New AI software has been developed that can compute a protein structure in just 10 minutes, saving years of research effort. This new Artificial Intelligence software is able to identify the three-dimensional structure of a protein from its amino acid sequence. The original system on which the new system is based, called Rosetta@home, was developed by researchers at the University of North Carolina’s School of Medicine and published in Nature Biotechnology on Jan. 16th, 2018.
Rosetta@home was based on the idea behind DeepMind artificial intelligence software. DeepMind was acquired by Google in 2014.
Researchers at Seattle’s Institute for Protein Design at the University of Washington School of Medicine achieved similar performance to that demonstrated by DeepMind in this project. The research team’s results were published July 15, 2021, in the journal Science.
The UW team used the UNC system, Rosetta@home in a method they called RoseTTAFold. Rosetta@home can be freely downloaded from GitHub by anyone, unlike the DeepMind system, which is proprietary, and owned by Google. More than 140 independent research teams have downloaded Rosetta@home since July. Scientists around the world are already using the data driven system to build protein models, greatly speeding up their own research.
Proteins are made up of strings of amino acids that exist in intricate microscopic shapes. The protein shapes provide valuable insight into how the proteins inside living organisms function. Scientists believe continued study of protein shapes will lead to improved treatments for many diseases.
David Baker, professor of biochemistry at the UW School of Medicine, director of the Institute for Protein Design led a team of computational biologists to develop the RoseTTAFold software. This intelligence software is an important ai platform because it greatly advances human intelligence, saving years of laboratory research that would be needed to understand the structure of each target protein. The software system uses “deep learning” to quickly and accurately predict the structure of the proteins, based on limited information.
Baker says the ai powered RoseTTAFold system computes protein structures in around ten minutes on a fast lab computer.
RoseTTAFold computed hundreds of new protein structures, including many poorly understood proteins from the human genome. They also generated structures directly relevant to human health, which not only included problematic lipid metabolism and inflammation disorders but cancer cell growth as well.
RoseTTAFold is a three-track neural network that solves the complex problem of taking into consideration three things:
- patterns in protein sequences
- how a protein’s amino acids interact
- a protein’s possible three-dimensional structure
Using one-dimensional, two-dimensional, and three-dimensional information flows, RoseTTAFold can reason the relationship between a protein’s chemical components and its folded structure.
RoseTTAFold’s ability to quickly perform these complex calculations is the reason it only takes a fraction of the time previously required to build models of complex biological assemblies.
The AI software has already contributed greatly to the understanding of the complex protein structures and may soon help to understand and overcome autoimmune and inflammatory diseases.

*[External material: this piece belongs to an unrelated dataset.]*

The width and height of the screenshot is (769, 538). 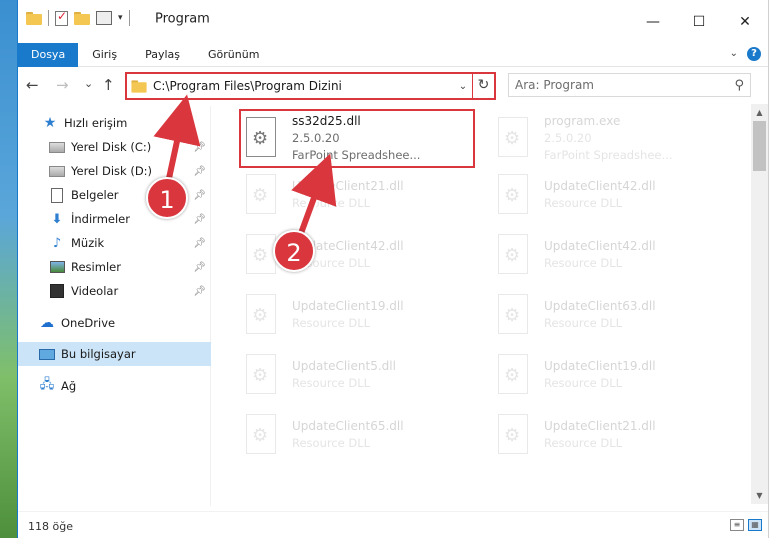 I want to click on window-title: Program, so click(x=182, y=19).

Rosetta@home Based on DeepMind
Rosetta@home was based on the ideas behind DeepMind artificial intelligence software. DeepMind was founded in London, England in 2006 by Demis Hassabis, Mustafa Suleyman and Shane Legg to solve general-purpose problems (e.g., not just games) using AI instead of relying on human expertise or knowledge.

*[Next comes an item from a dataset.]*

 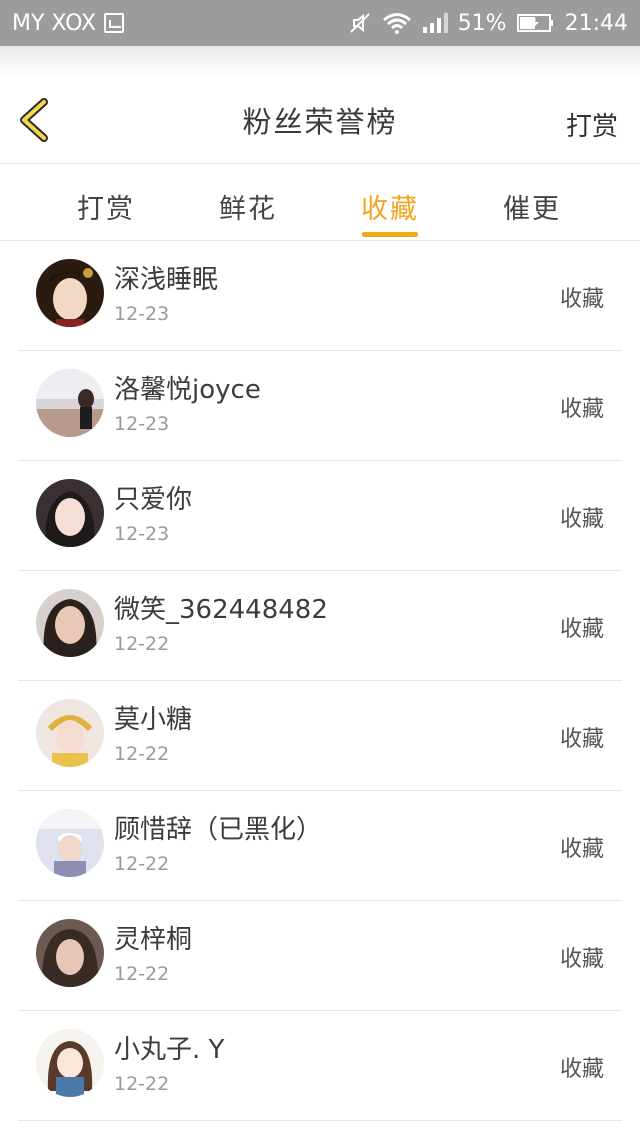 What do you see at coordinates (114, 23) in the screenshot?
I see `sim-card-icon` at bounding box center [114, 23].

The goal of the DeepMind founders was to solve problems that are beyond human intuition.
In 2020, DeepMind demonstrated outstanding progress in accurate protein structure prediction at the 2020 Critical Assessment of Structure Prediction (CASP14) conference. Since then, scientists have looked forward to accessing the ai software platform.
DeepMind and predictive analytics
DeepMind has been able to use predictive analytics to power advancements in fields like healthcare, energy and finance. DeepMind’s focus on AI comes with the belief that it will be used for more than just the deep learning to create computer programs. DeepMind has been able to develop AI that can solve tasks in an environment it has never seen before by using reinforcement algorithms, a type of machine learning algorithm.
DeepMind, AI Software and Society
The Deep Mind artificial intelligence system is not yet mature enough for general use outside research environments but this is DeepMind’s goal. DeepMind is confident that AI will be a positive for society and the company has ethical principles in place to make sure this happens, one of which includes transparency (Deep Mind).
So far DeepMind artificial intelligence has been able to use predictive analytics to power advancements in fields like healthcare, energy and finance.
DeepMind Machine Learning
DeepMind is one of the leading companies in Artificial intelligence research. DeepMind artificial intelligence has been used to help Google Deepmind’s games such as Atari Breakout, Pong, Space Invaders and Montezuma’s Revenge.
Deepmind was introduced to the world when it became the first AI machine to defeat a human at Go, an ancient Chinese board game, back in 2016. The AI beat Lee Sedol 4-1 in a five-game match. Deepmind’s artificial intelligence algorithms have also been applied to real-world situations such as climate modelling, disaster response, medical diagnosis and complex situations.